* EXCERPTED TEXT *
====================

Labor market and demographic developments are highly interrelated. This dissertation analyzes important intersections between the two. Its four chapters are based on large, mostly administrative micro data. The first three chapters apply innovative quasi-experimental methods, while the last chapter provides a descriptive analysis .
The first chapter investigates empirically how maternal labor supply responds to an increase in fertility in the context of Mexico, where the average household income is low and informal child care and flexible employment opportunities are easily available. To overcome the endogeneity of fertility decisions, an instrumental variable approach that exploits parental preferences for a mixed-sex children composition is used. The rationale is that, compared to parents who have children of different sexes, parents with children of the same sex are more likely to have an additional child. At the same time, children's sex mix is assumed to be virtually randomly assigned. Relying on this instrument-induced variation, an increase in family size beyond two children is found to raise women's probability to be employed. This positive effect is driven by an increase in informal work, which tends to be easier to combine with child care responsibilities, and by low-wealth households, for which additional income is particularly valuable. Moreover, the presence of grandparents who potentially provide informal child care seems to be important. Further analyses support the internal validity of these findings. The effect of having more than two children on the propensity to be informally employed is bounded to be non-negative for all mothers in the sample, which supports the external validity of these results.

====================

* DATA ROWS *
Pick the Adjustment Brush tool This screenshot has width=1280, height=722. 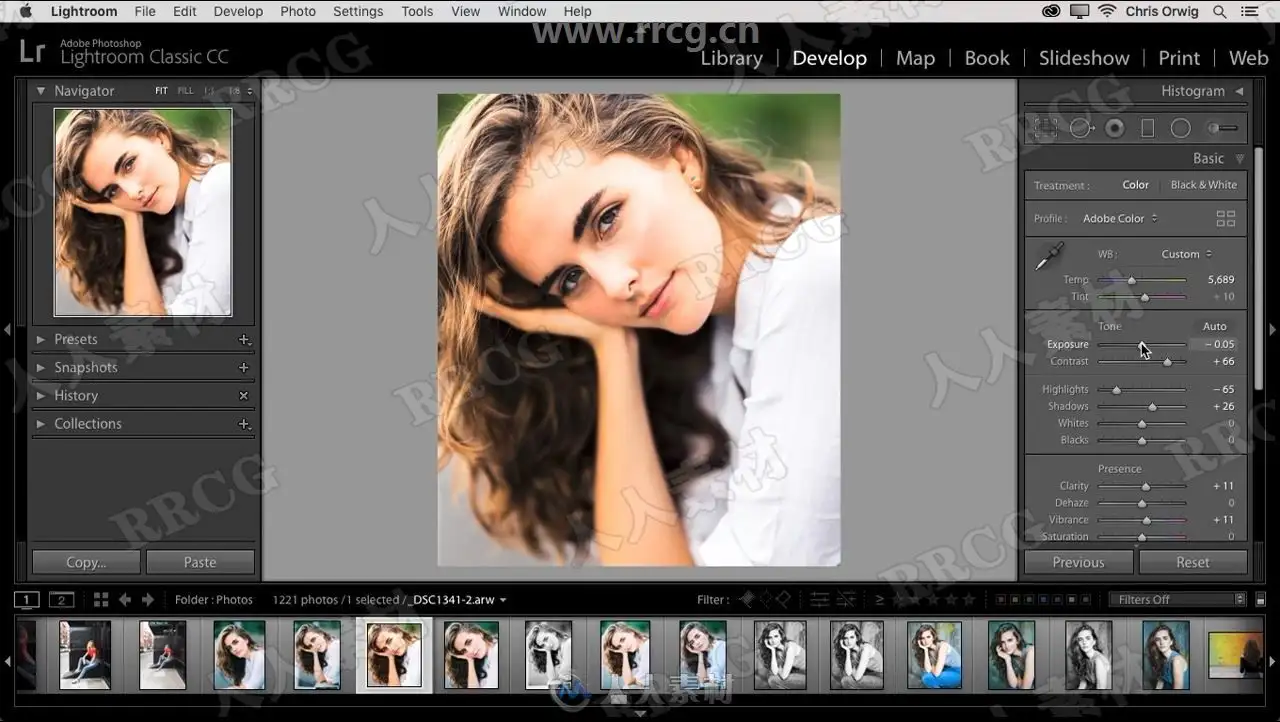coord(1221,128)
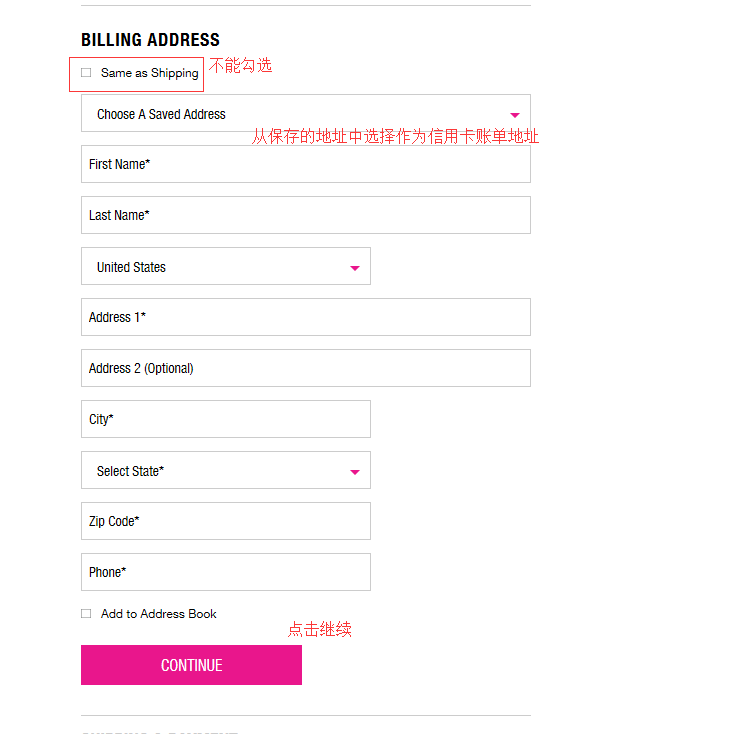Expand the United States country dropdown

[215, 267]
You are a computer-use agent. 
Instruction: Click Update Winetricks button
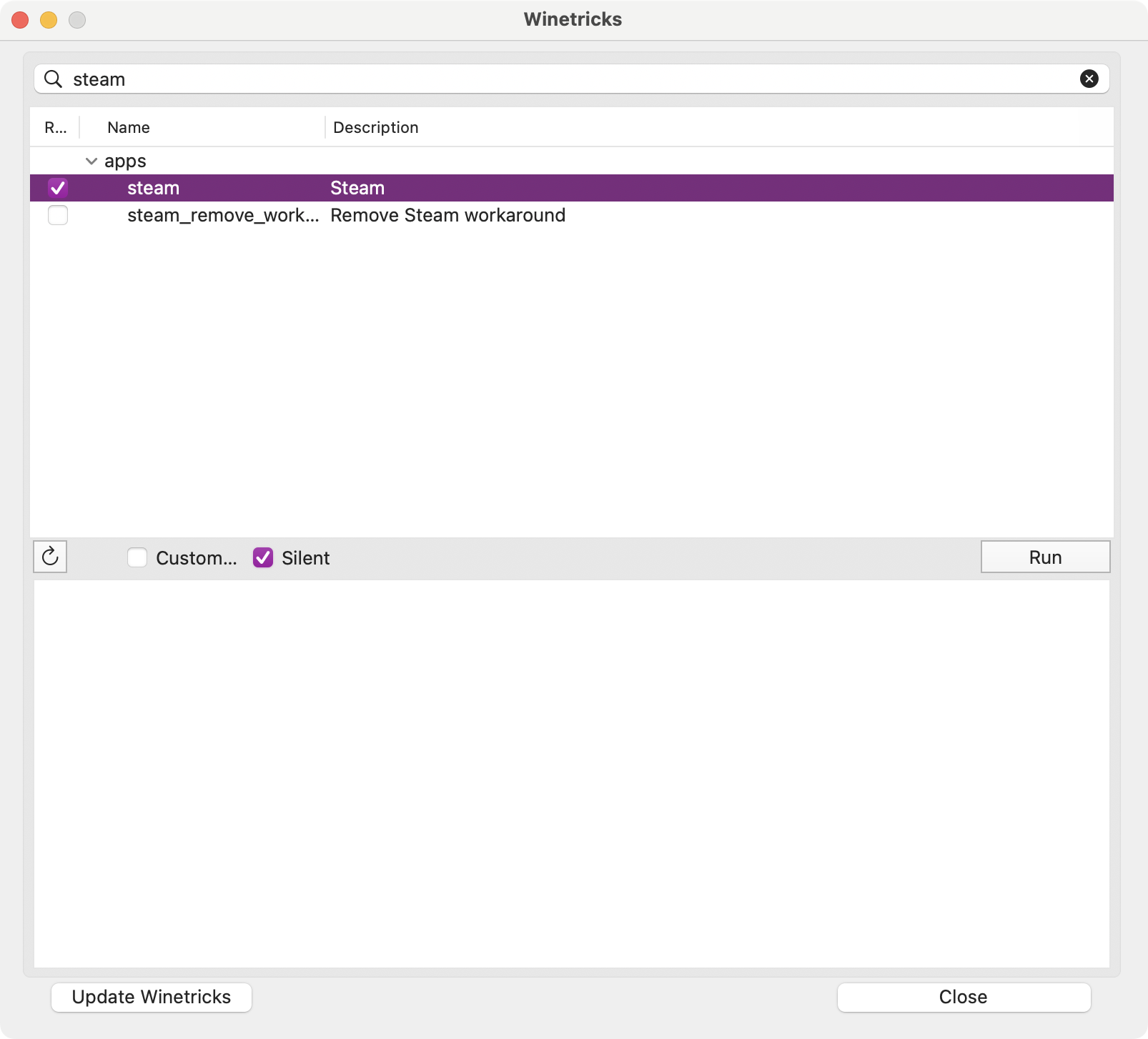pos(152,997)
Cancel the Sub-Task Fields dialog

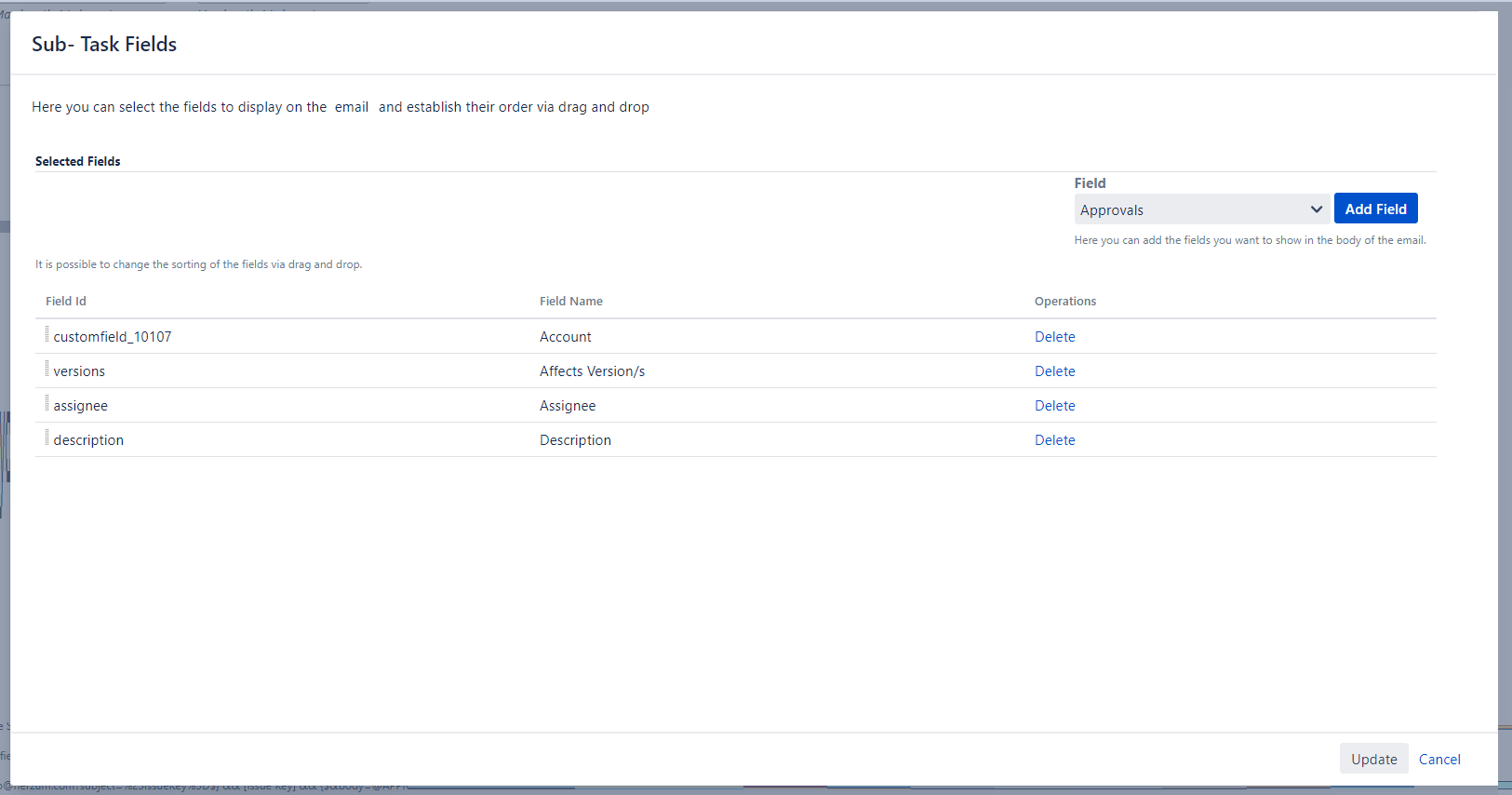point(1438,760)
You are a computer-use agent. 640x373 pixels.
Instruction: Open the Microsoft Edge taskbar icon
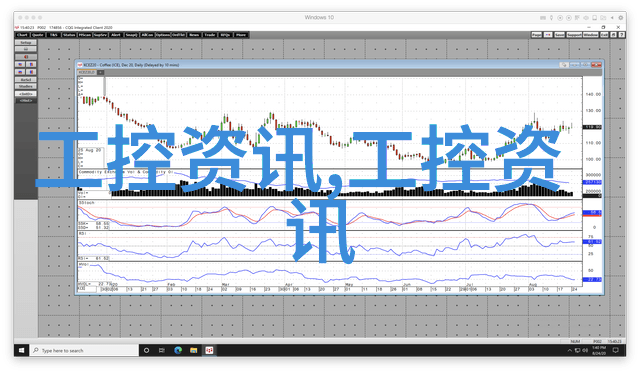[178, 350]
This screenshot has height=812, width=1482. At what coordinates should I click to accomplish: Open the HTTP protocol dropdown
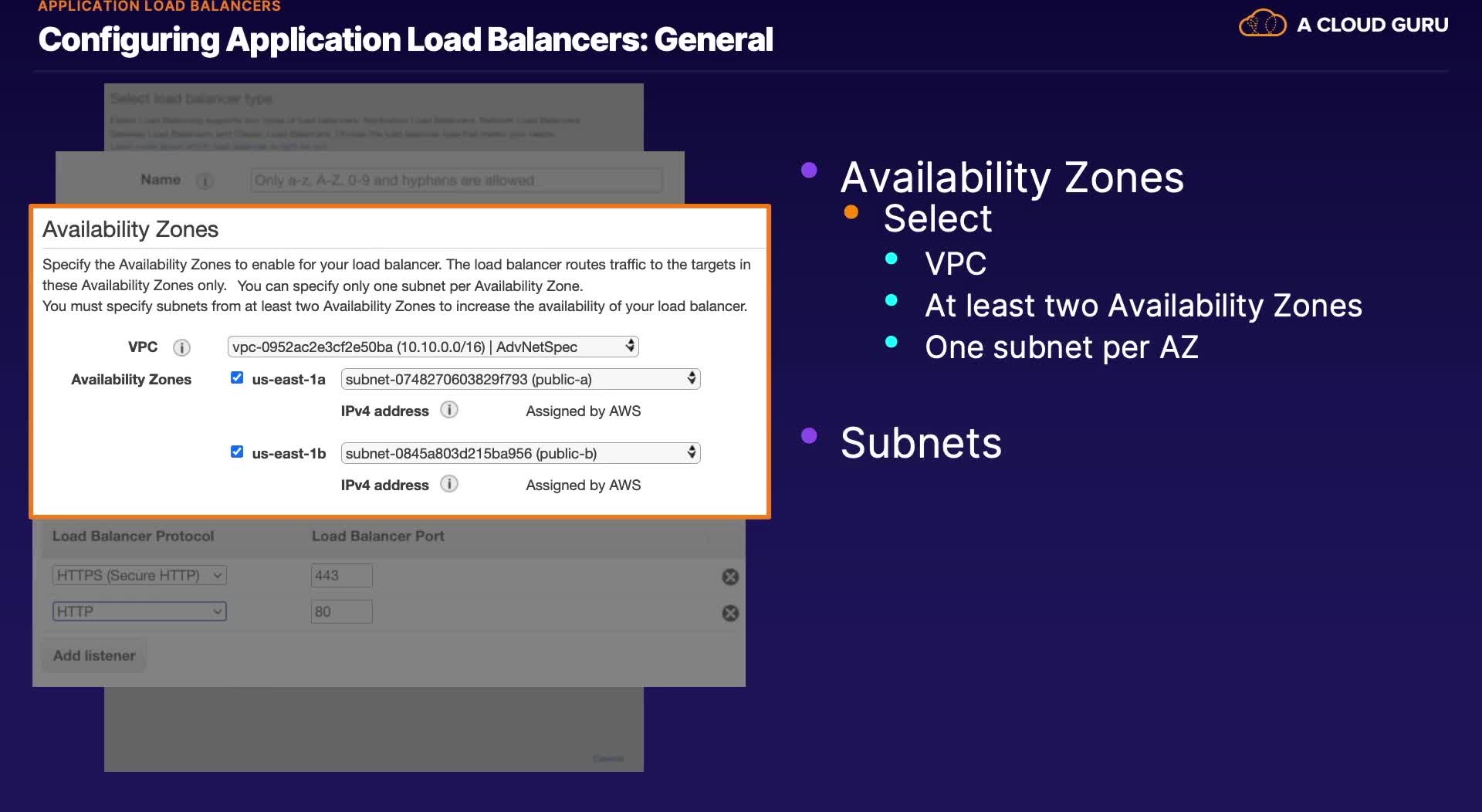(140, 611)
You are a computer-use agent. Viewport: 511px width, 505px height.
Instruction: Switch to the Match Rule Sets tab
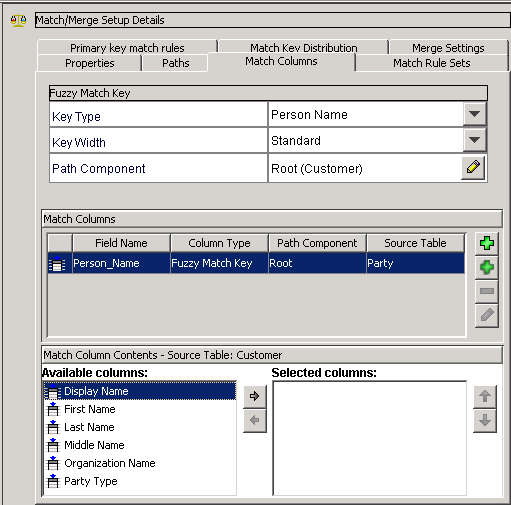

====================

* SHORT TASK *
Write out the passage of the dissertation abstract from "Labor market and" up to and including "descriptive analysis .", switching "dissertation" to "thesis".

* RIGHT ANSWER *
Labor market and demographic developments are highly interrelated. This thesis analyzes important intersections between the two. Its four chapters are based on large, mostly administrative micro data. The first three chapters apply innovative quasi-experimental methods, while the last chapter provides a descriptive analysis .